Abílio Cerqueira disse estar o BE “muito preocupado com todo este processo de imposição de interesses financeiros em prejuízo da população loca” sublinhando que compete ao município de Caminha em especial, “interferir positivamente nas intenções do Governo para que seja possível conciliar os dois interesses”, disse.

“A área que ocupa este parque é uma brutalidade”, considera Presidente da Câmara
Rui Lages, presidente da Câmara de Caminha, começou por concordar com as afirmações feitas pelo deputado Celestino Ribeiro da CDU, referindo que “nós não estamos aqui numa corrida a ver quem é que chega primeiro à meta, nós temos de estar todos unidos. Não estamos aqui para ver quem sai mais nas capas dos jornais, para dar mais entrevistas. Isto não se mede ao quilo, o que está aqui em causa é algo maior do que defender personalidades”, sustentou.

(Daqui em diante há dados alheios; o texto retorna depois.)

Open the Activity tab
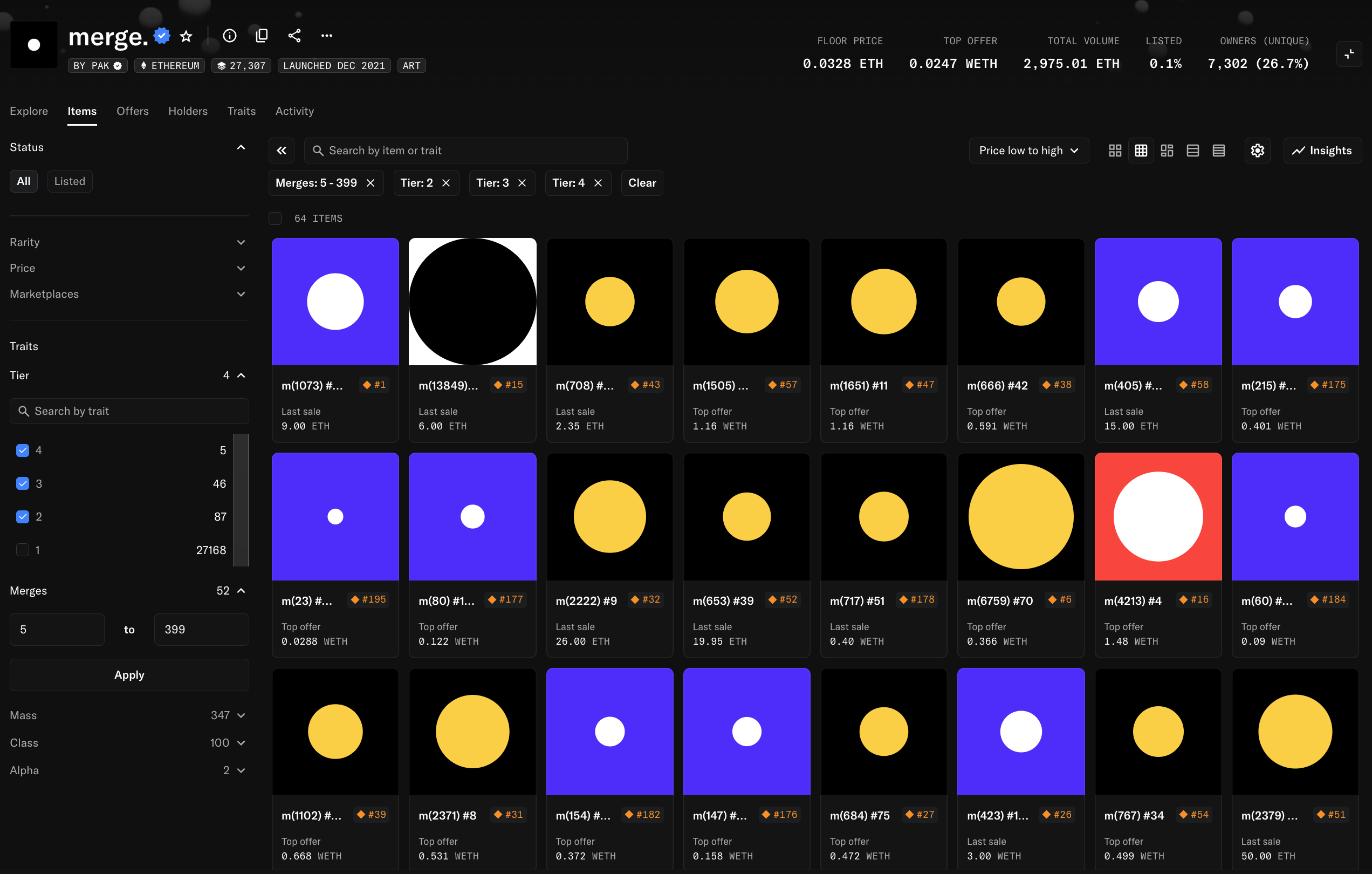click(294, 111)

Para o chefe do executivo caminhense há duas formas de entender esta situação: “a primeira é ser negacionista ou ficarmos na nossa bolha de revolta, ou então tentarmos encontrar as melhores soluções para resolver o problema”.
Rui Lages deu conta de várias reuniões realizadas com as associações de pescadores, reuniões essas que serviram, segundo informou, “para auscultar a classe porque quando nada se sabe sobre o assunto é preciso falar com quem sabe, e foi isso que fiz. Quando me perguntam se eu sou contra ou a favor das eólicas, aquilo que eu digo é que estou ao lado da minha população e dos pescadores do meu concelho”.
Mas apesar desta posição, o presidente da Câmara diz que não se pode passar a imagem de que isto não vai acontecer.
“Temos de ser realistas e frios, na minha ótica eu acho que isto vai acontecer e por isso é que temos de estar unidos e trabalhar na mitigação de impactos que este parque vai ter no nosso território, nomeadamente na pesca que vai ser brutal.
Estamos a falar de uma área brutal, um polígono que no topo norte se situa mais ou menos entre o Forte do Cão e os Caldeirões, e que se estende dessa área até à Póvoa do Varzim. E é esta brutalidade de área que está aqui em causa”, alertou.
Nas várias reuniões em que diz ter participado, Rui Lages diz que “há margem para se tentar reduzir estas áreas por forma a que as mesmas tenham o menor impacto possível.
Nestas áreas em concreto poderá haver algum tipo de pesca”.
Para o autarca caminhense é necessário agir de forma racional , coesa e equilibrada. “É nesse sentido que estou a trabalhar, em proximidade, com racionalidade, razão e seriedade no debate”, concluiu.